[[ Provided data open ]]

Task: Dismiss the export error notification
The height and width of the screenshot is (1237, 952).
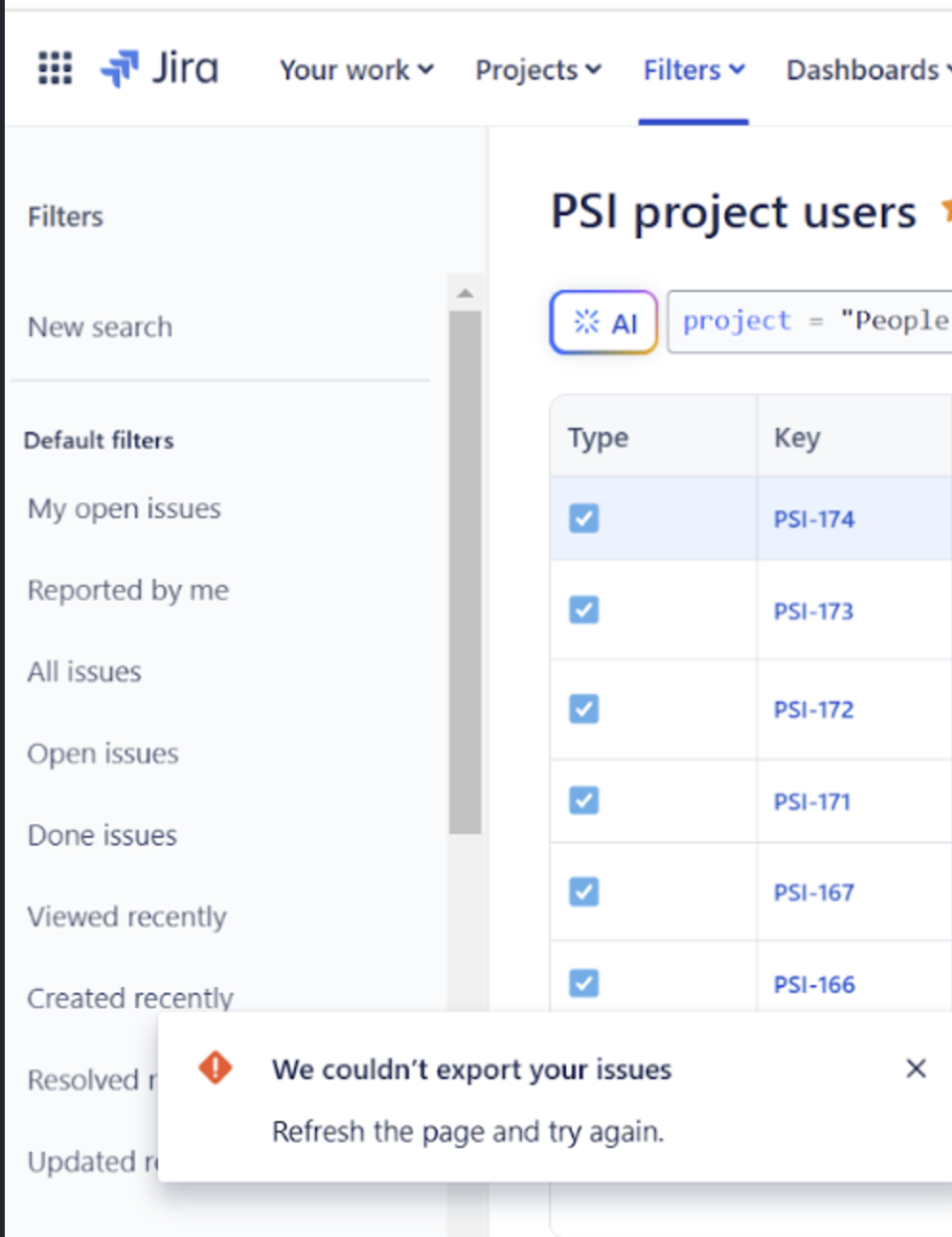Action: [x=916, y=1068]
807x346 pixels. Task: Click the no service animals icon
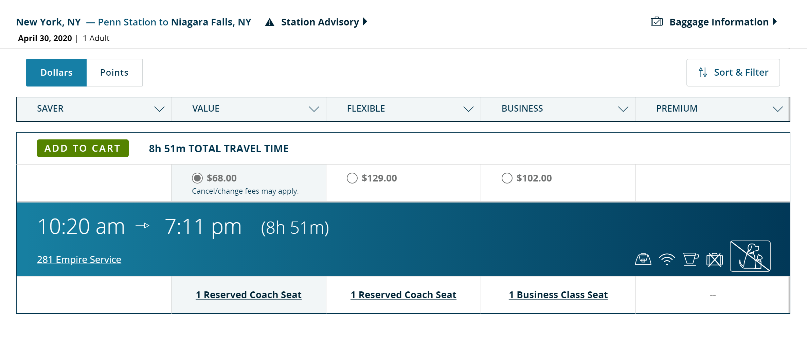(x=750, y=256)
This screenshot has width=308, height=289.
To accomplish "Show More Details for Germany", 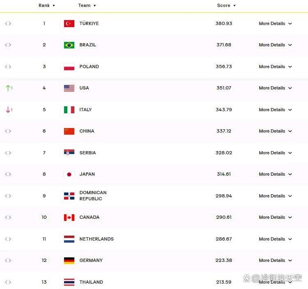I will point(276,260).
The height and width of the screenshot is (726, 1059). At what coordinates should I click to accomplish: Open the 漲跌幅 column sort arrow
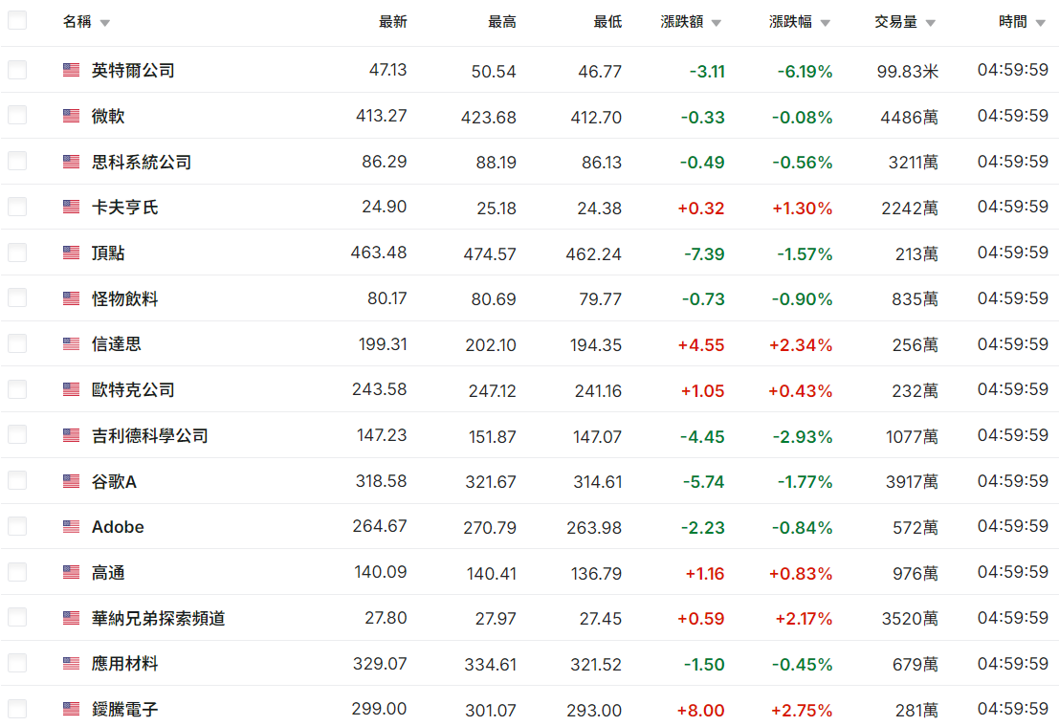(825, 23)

[[ Provided data closed ]]
[[ Provided data open ]]

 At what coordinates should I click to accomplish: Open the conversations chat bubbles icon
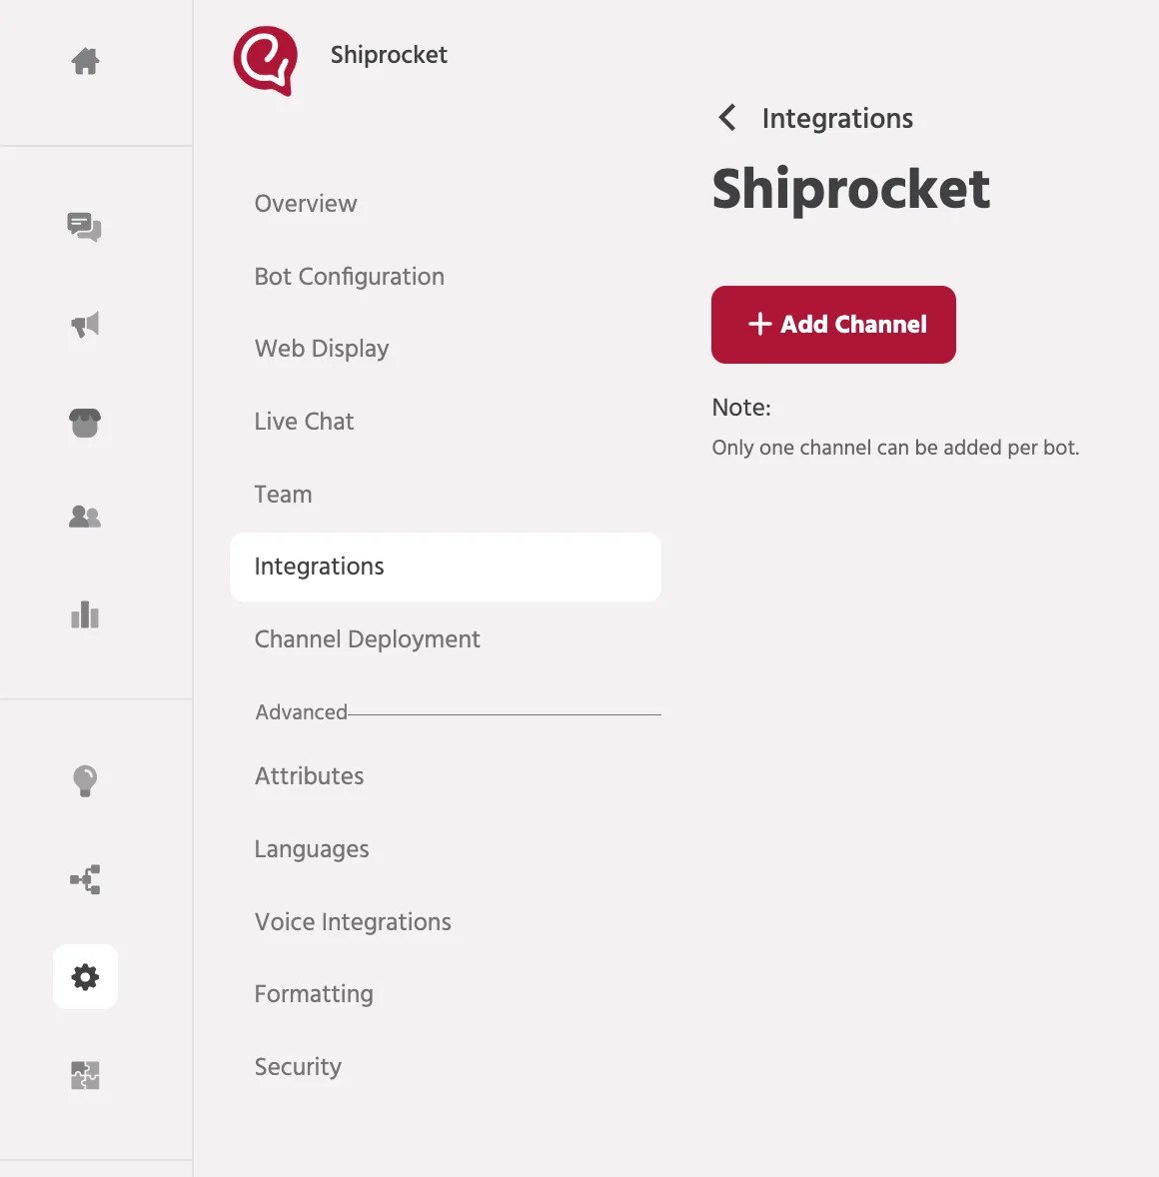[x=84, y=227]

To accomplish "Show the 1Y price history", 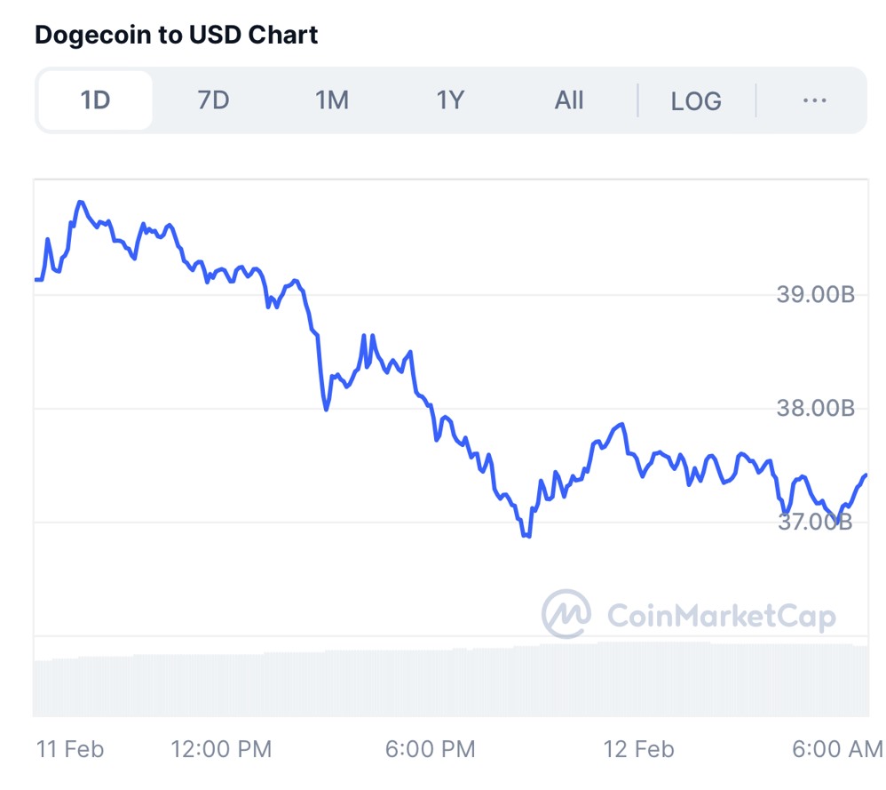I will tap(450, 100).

[[ Provided data closed ]]

Exercise prompt. The copy should hold only the lines from the one with "The height and width of the screenshot is (1237, 952)." through the one with "This screenshot has width=308, height=289.", exactly as they stand above. Leave out the pictures.

Completed exercise.
The height and width of the screenshot is (1237, 952).
Action: [x=916, y=1068]
807x346 pixels. Task: Click the no service animals icon
(x=750, y=256)
This screenshot has width=308, height=289.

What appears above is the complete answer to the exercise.